* [Task description]
Could you output every record below exactly, leaving out the pictures?

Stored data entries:
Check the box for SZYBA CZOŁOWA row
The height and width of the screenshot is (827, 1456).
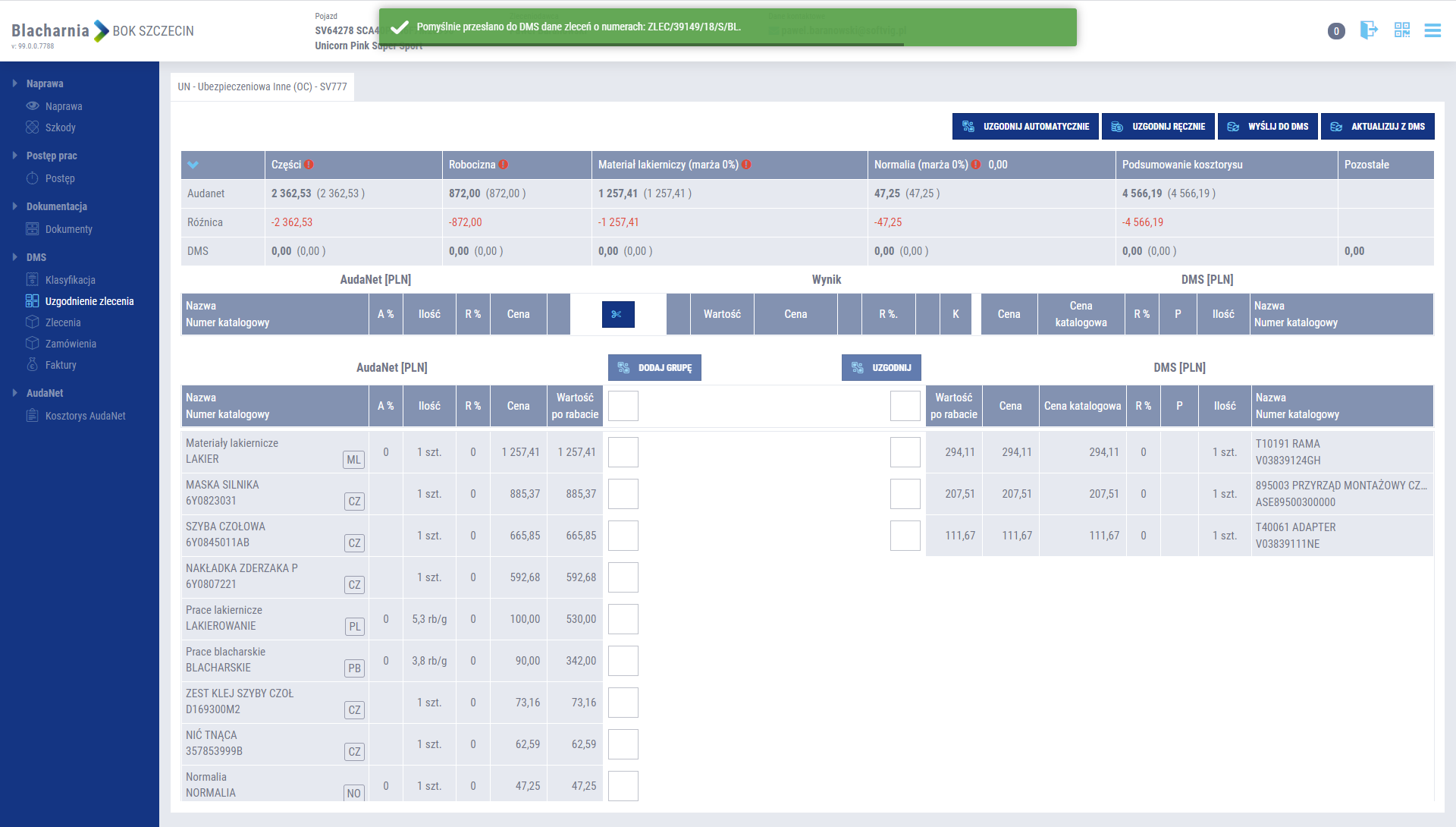623,536
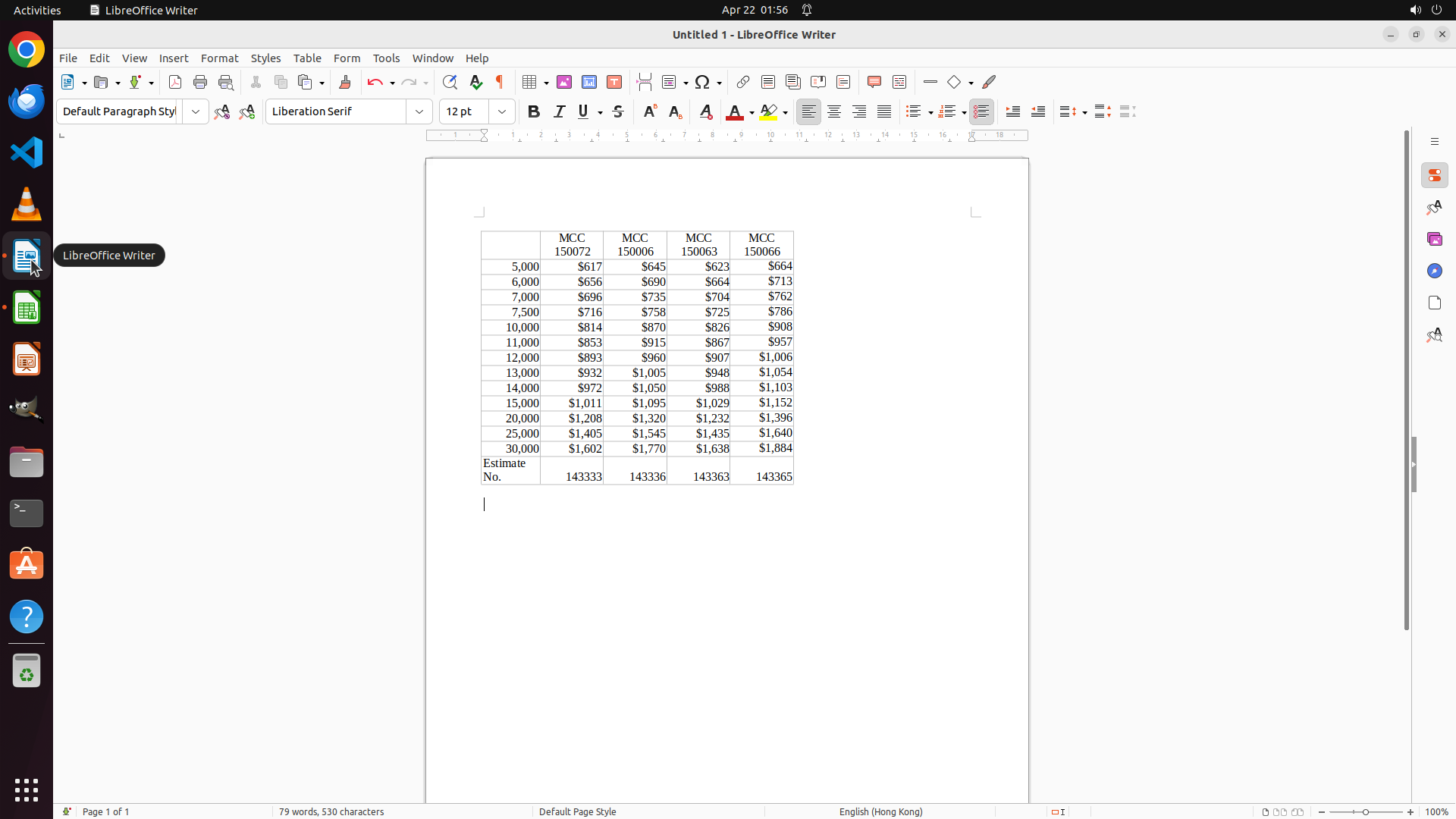Open the Gallery panel in sidebar
The image size is (1456, 819).
[x=1434, y=239]
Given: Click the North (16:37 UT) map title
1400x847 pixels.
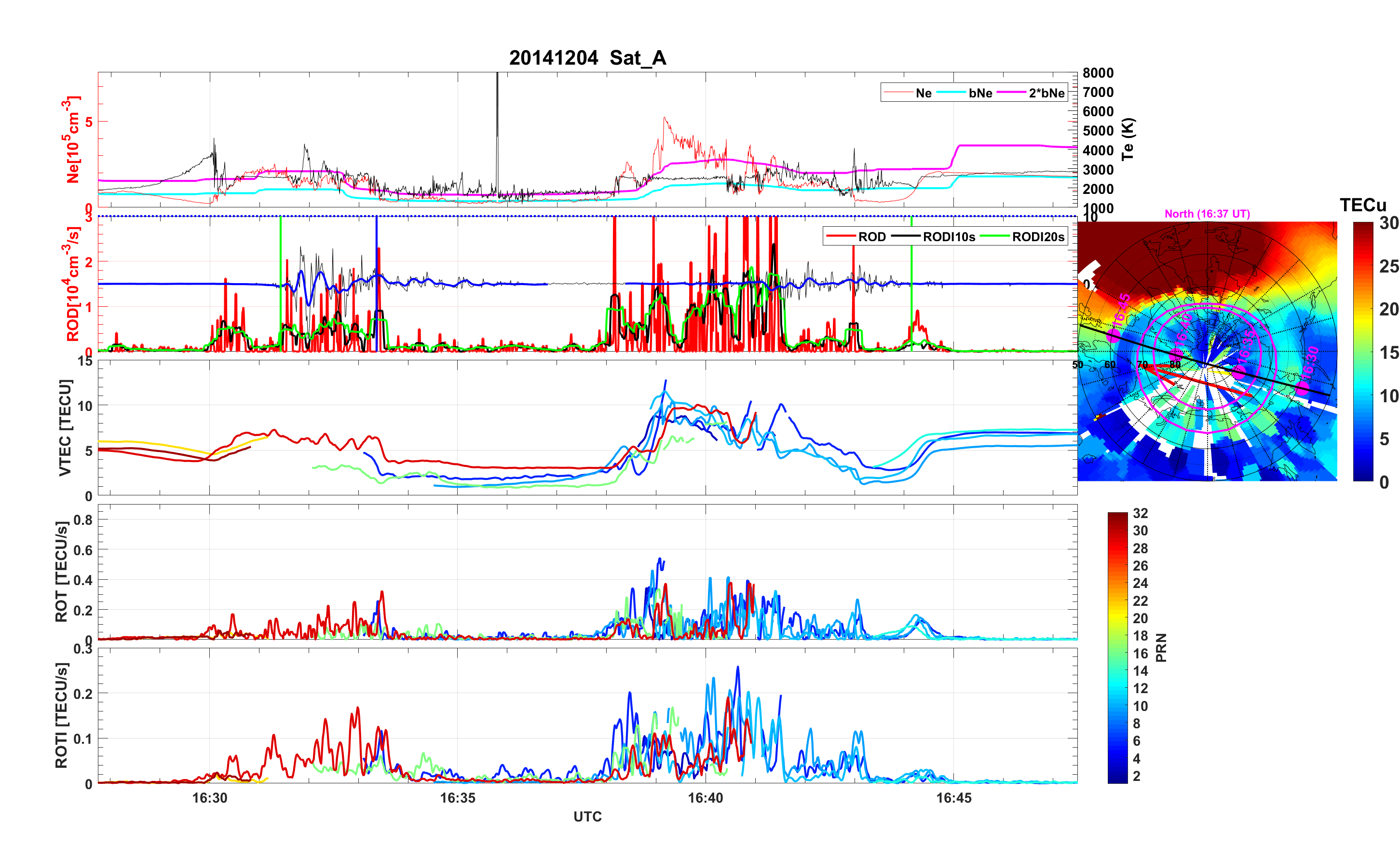Looking at the screenshot, I should 1207,214.
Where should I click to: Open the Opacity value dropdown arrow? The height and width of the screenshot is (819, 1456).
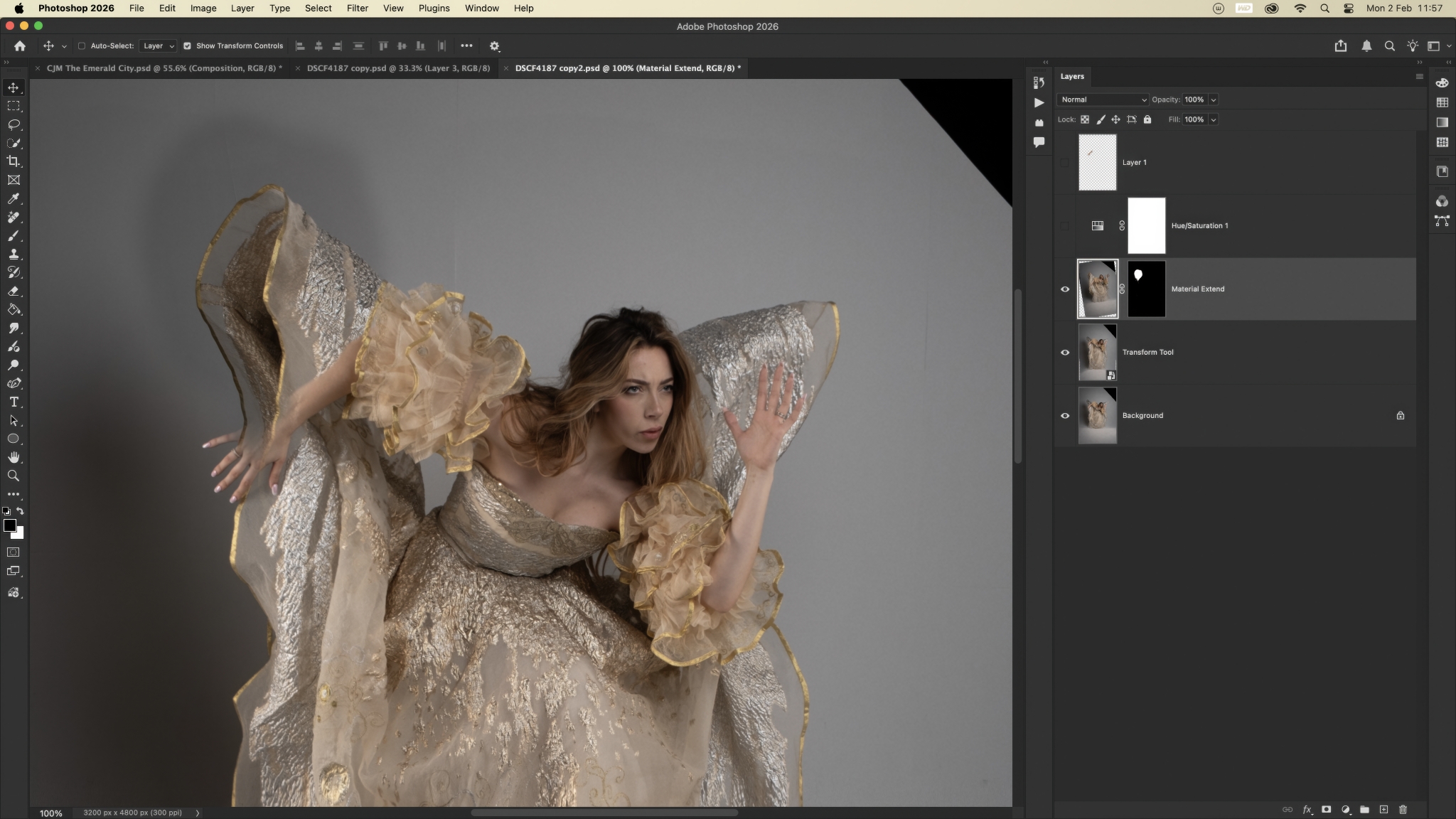[1213, 100]
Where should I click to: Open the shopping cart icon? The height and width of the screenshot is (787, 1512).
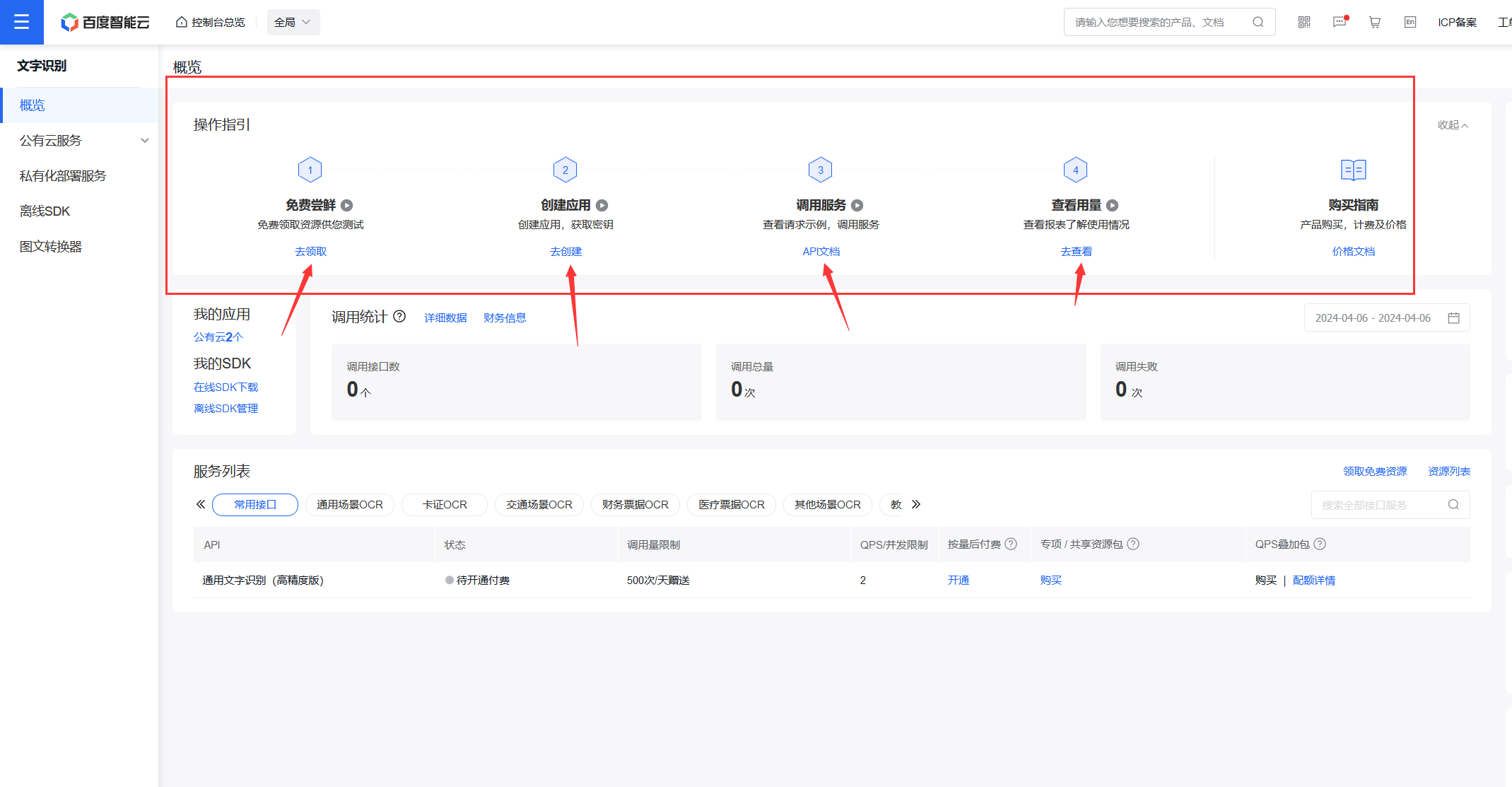[1375, 22]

* [The completed task]
Check the box for SZYBA CZOŁOWA row
The height and width of the screenshot is (827, 1456).
623,536
Open the Gallery panel in sidebar
The image size is (1456, 819).
[x=1434, y=239]
Given: Click the North (16:37 UT) map title
1400x847 pixels.
Looking at the screenshot, I should 1207,214.
Where should I click to: Open the Opacity value dropdown arrow? The height and width of the screenshot is (819, 1456).
[1213, 100]
Where should I click to: Open the shopping cart icon? The height and width of the screenshot is (787, 1512).
[1375, 22]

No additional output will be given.